--- START OF Rows ---

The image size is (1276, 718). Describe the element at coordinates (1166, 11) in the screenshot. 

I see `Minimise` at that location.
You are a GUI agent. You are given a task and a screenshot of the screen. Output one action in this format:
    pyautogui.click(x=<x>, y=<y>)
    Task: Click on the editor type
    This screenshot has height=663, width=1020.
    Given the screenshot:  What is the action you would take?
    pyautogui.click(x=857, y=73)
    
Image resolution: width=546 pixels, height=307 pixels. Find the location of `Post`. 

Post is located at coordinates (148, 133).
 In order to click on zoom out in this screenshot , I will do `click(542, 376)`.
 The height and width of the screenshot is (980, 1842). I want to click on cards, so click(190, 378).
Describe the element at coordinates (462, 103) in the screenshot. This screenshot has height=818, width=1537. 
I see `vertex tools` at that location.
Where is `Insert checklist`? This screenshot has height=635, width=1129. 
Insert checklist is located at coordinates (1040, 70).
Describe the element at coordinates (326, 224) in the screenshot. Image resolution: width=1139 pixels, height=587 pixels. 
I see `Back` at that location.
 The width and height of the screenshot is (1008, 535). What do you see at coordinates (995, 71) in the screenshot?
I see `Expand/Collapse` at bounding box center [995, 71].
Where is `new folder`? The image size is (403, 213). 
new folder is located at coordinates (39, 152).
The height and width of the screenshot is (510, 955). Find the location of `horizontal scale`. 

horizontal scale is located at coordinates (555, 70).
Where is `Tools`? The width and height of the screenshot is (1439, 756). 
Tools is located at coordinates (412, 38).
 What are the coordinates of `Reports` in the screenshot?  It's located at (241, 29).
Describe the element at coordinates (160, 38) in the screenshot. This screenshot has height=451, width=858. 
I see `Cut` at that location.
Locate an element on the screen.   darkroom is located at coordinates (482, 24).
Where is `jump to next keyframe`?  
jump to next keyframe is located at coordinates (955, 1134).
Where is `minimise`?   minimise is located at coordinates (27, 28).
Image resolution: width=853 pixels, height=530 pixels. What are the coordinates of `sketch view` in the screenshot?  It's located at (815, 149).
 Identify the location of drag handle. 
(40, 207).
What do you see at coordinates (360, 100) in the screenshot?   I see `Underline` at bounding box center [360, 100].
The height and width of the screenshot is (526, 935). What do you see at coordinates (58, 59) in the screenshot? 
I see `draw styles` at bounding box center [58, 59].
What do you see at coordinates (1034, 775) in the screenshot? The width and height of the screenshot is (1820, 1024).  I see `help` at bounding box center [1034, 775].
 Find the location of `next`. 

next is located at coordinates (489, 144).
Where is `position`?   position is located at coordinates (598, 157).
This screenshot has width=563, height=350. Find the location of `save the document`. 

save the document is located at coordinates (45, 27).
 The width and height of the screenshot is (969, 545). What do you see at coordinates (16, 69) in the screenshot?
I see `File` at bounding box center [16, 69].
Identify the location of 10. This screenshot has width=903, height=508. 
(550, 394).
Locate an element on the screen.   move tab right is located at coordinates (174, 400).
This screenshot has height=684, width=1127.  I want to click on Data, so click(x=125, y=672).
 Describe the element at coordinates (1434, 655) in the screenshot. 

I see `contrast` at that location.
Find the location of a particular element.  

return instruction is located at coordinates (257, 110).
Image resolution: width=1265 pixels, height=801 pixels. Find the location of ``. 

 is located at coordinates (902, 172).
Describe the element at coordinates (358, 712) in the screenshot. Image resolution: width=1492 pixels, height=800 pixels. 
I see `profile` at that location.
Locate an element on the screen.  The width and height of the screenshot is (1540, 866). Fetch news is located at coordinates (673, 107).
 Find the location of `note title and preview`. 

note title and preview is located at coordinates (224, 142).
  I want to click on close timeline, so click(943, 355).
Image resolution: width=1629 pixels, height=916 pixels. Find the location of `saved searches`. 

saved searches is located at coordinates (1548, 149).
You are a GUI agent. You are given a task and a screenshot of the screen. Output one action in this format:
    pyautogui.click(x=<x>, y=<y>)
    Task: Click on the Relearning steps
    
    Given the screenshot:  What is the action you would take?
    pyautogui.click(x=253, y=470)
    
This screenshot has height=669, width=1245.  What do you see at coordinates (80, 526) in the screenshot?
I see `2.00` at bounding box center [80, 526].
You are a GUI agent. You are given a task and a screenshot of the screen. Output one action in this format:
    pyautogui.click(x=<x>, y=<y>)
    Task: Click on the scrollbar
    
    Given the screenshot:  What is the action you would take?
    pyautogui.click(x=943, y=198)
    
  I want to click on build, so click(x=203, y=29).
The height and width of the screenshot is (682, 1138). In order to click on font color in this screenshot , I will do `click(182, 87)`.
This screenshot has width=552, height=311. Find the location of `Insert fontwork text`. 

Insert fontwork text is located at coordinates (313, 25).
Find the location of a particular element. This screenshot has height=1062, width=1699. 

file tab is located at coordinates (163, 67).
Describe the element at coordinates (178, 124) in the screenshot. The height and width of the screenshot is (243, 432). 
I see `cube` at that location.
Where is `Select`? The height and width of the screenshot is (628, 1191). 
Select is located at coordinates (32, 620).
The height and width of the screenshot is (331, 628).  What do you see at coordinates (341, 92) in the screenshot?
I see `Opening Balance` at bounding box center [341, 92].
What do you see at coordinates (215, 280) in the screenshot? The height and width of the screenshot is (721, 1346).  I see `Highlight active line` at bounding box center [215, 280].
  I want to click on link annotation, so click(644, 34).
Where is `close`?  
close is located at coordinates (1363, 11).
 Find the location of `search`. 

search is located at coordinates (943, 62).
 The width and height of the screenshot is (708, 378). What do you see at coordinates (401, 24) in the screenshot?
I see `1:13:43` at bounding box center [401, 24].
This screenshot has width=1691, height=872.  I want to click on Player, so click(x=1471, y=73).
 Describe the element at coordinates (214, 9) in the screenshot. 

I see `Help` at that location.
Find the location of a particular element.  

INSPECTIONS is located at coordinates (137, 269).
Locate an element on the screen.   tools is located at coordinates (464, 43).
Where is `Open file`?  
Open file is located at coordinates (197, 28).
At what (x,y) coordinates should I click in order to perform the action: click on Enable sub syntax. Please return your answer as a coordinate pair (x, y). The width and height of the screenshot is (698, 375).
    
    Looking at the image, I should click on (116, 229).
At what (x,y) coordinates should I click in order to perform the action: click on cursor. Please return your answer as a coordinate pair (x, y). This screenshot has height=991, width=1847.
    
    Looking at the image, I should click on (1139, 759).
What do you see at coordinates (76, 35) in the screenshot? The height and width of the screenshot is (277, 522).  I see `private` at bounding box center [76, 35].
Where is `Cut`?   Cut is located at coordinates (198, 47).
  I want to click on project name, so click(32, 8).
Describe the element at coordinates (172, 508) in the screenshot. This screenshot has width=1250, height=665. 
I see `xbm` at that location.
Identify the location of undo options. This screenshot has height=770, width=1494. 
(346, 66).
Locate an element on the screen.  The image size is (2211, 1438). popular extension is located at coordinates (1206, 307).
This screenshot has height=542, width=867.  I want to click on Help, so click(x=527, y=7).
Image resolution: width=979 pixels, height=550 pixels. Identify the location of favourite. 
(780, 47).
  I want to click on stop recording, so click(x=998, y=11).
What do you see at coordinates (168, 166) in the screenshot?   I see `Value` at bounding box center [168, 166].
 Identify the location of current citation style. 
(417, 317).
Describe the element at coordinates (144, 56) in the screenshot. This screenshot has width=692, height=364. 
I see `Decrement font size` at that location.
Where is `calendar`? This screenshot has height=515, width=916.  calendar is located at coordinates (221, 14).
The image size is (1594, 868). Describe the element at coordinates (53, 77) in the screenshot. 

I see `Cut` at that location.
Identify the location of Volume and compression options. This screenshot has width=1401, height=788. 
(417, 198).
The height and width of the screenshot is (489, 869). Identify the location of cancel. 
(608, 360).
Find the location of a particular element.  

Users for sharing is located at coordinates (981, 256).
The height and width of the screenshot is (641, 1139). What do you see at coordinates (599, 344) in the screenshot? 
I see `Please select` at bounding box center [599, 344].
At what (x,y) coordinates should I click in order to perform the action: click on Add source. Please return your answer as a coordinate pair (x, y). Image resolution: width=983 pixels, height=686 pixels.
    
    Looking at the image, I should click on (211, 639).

--- END OF Rows ---

• _Exercise_
Retype the lines between the one holding "Describe the element at coordinates (462, 103)" and the one holding "Insert checklist is", both of these included, without changing a character.

• _Solution to the exercise_
Describe the element at coordinates (462, 103) in the screenshot. This screenshot has height=818, width=1537. 
I see `vertex tools` at that location.
Where is `Insert checklist`? This screenshot has height=635, width=1129. 
Insert checklist is located at coordinates (1040, 70).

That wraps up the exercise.